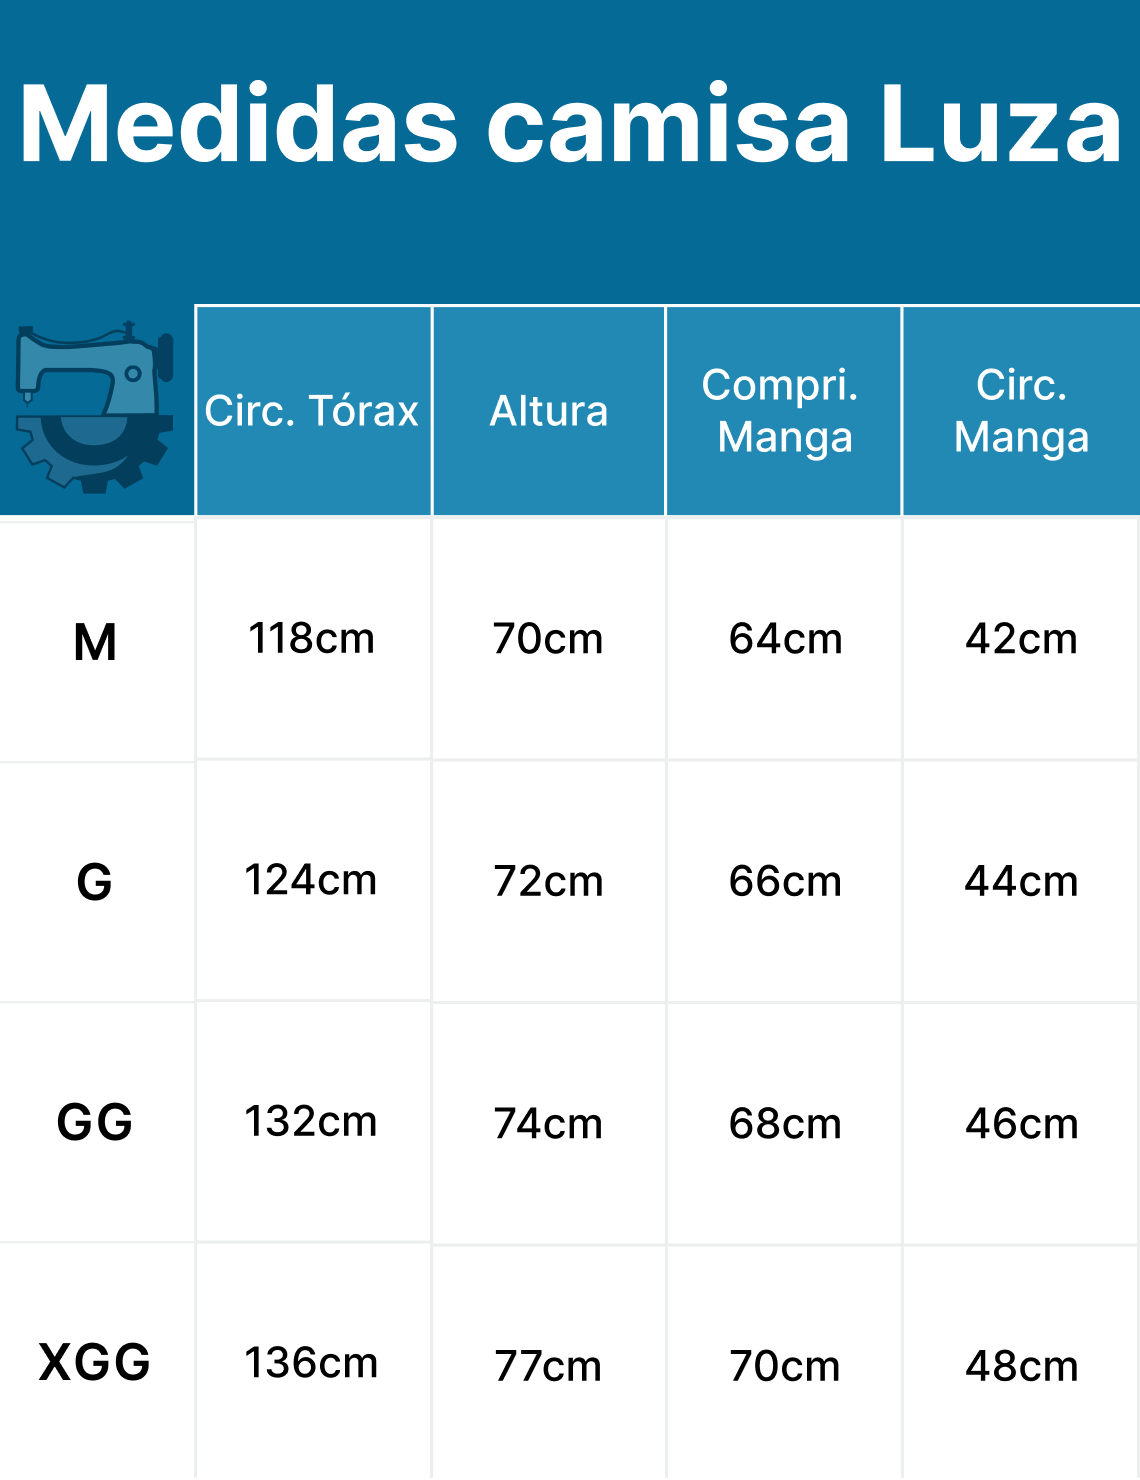Select the Altura column header
The width and height of the screenshot is (1140, 1480).
pyautogui.click(x=549, y=411)
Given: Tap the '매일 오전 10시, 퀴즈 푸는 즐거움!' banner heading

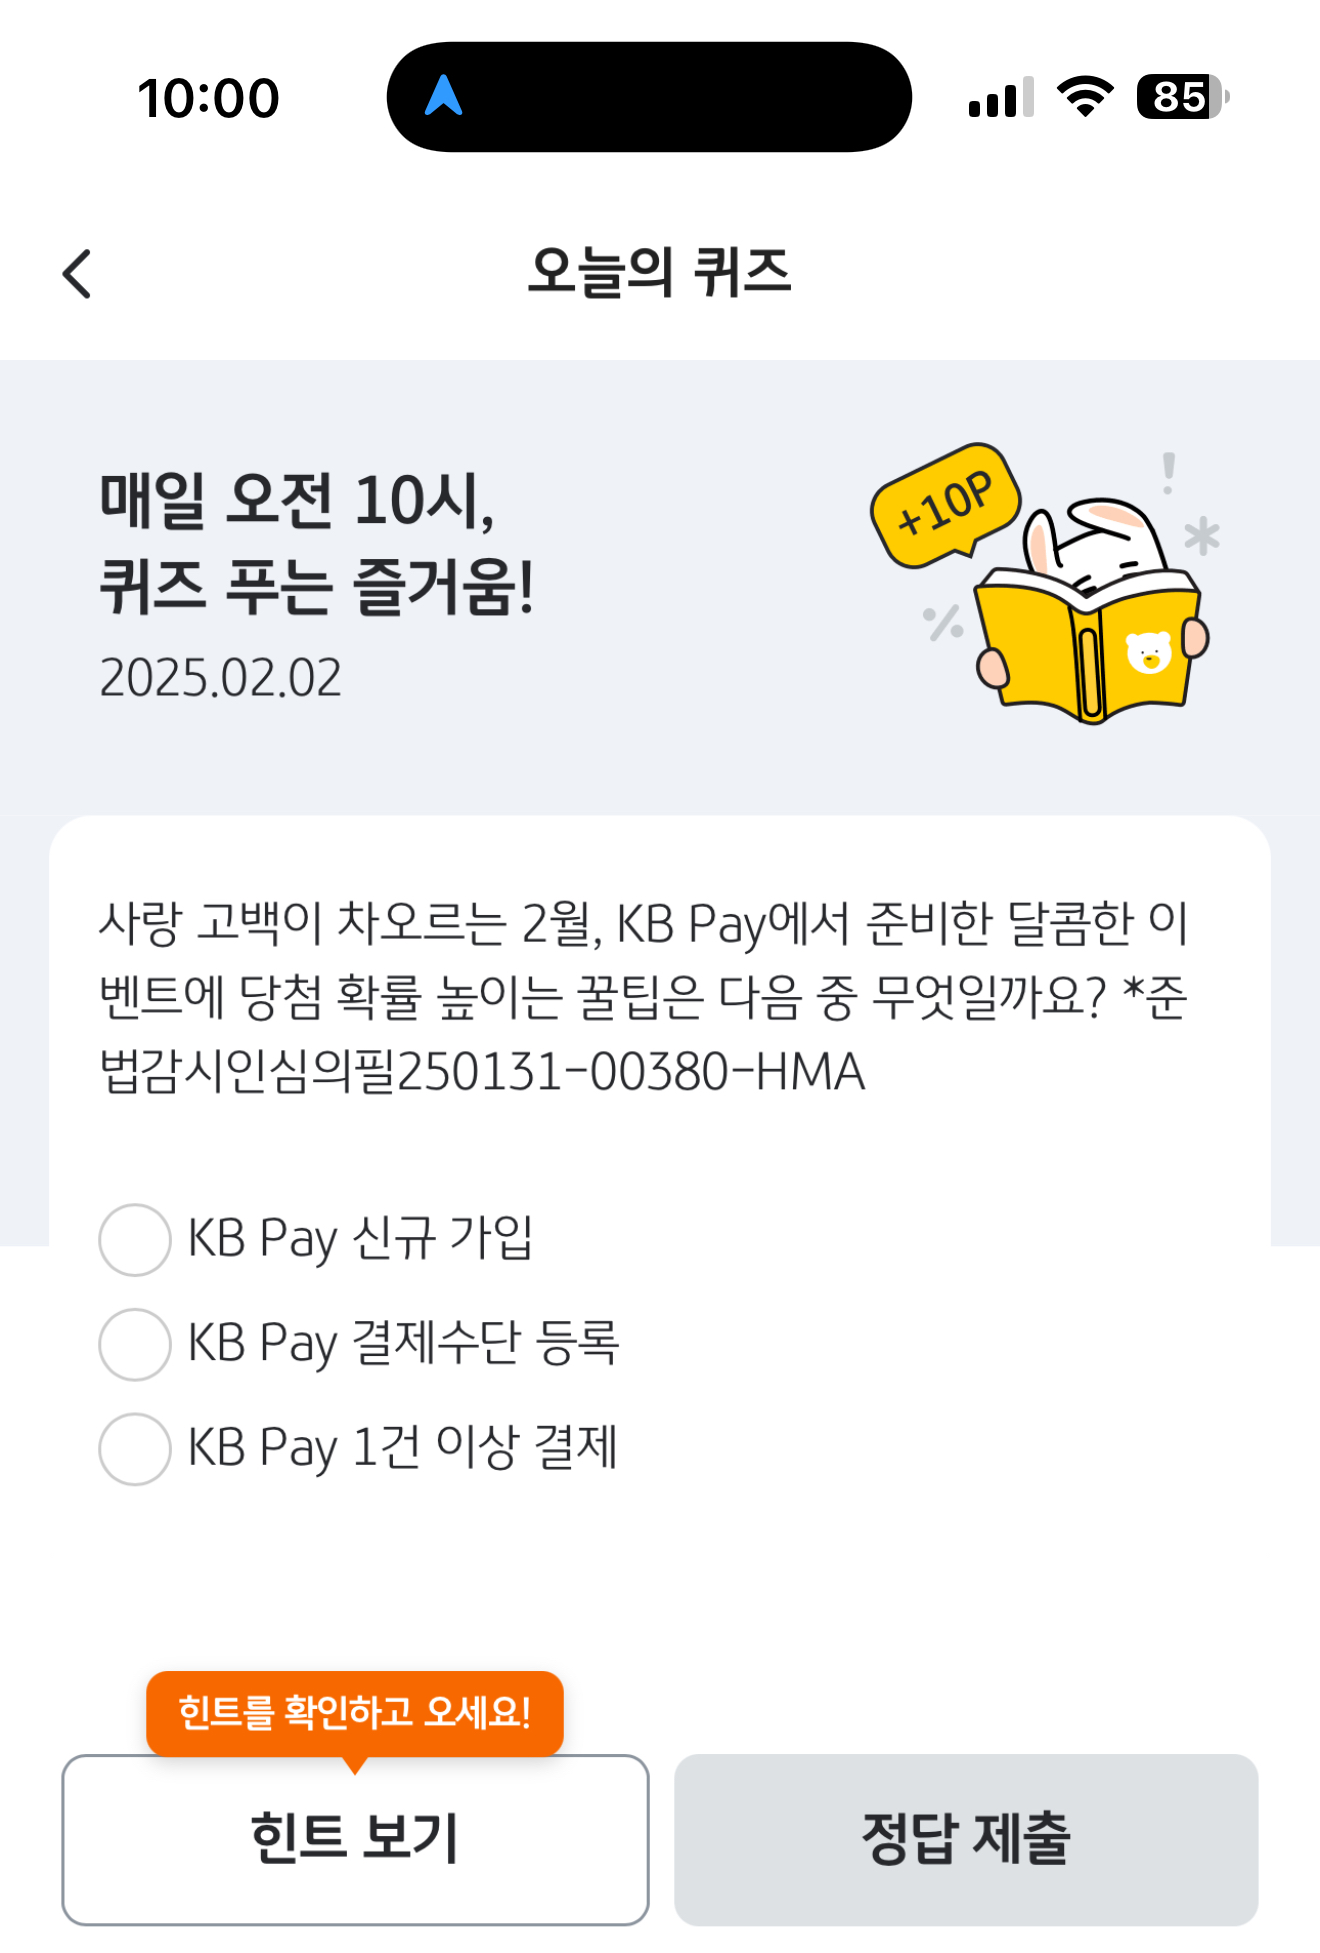Looking at the screenshot, I should 317,543.
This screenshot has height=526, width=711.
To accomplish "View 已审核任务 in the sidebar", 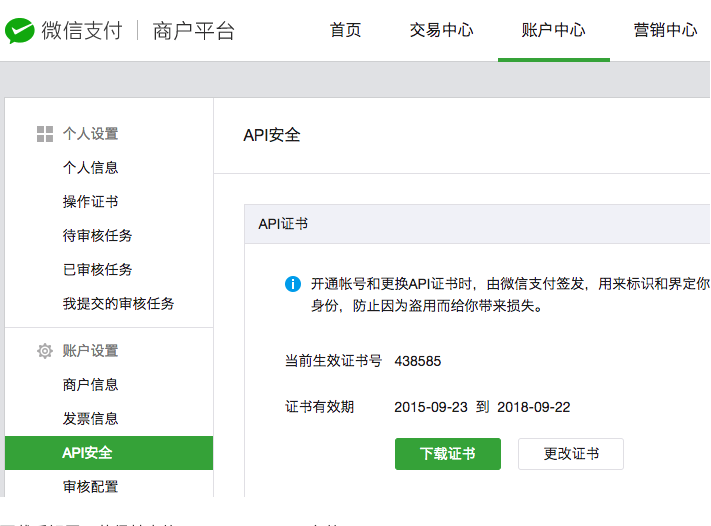I will tap(97, 270).
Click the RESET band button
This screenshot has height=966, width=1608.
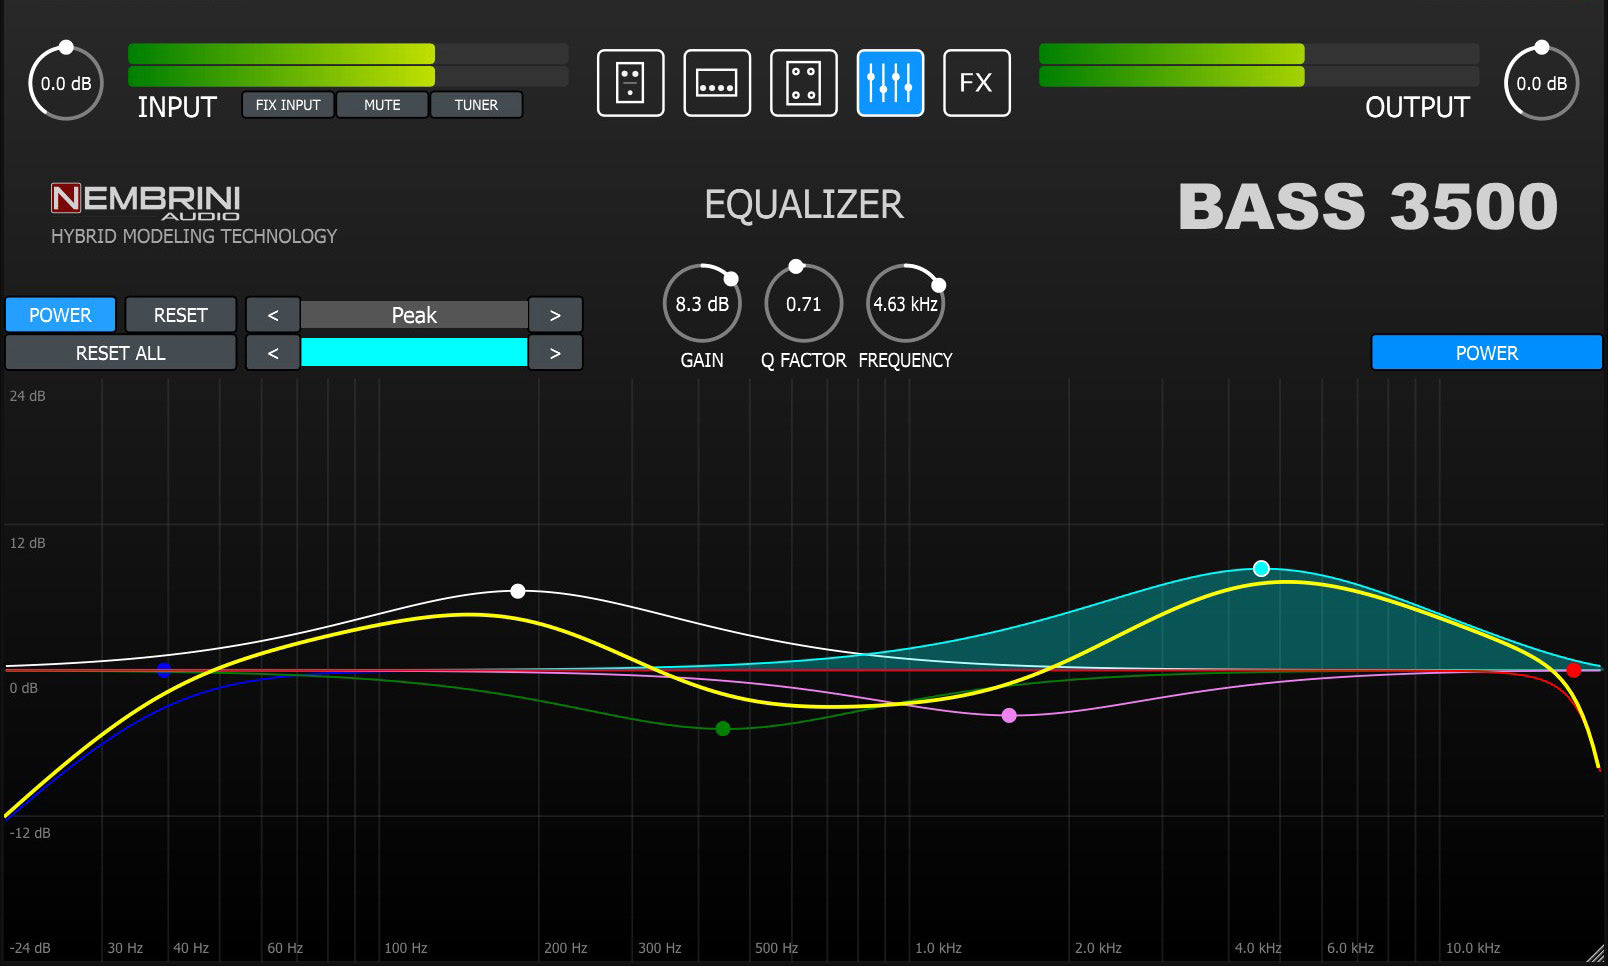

----------

▶ [Exercise details]: Pull every line containing the word "This" out of the listing.

▶ [Written reply]:
This screenshot has height=526, width=711.
This screenshot has height=966, width=1608.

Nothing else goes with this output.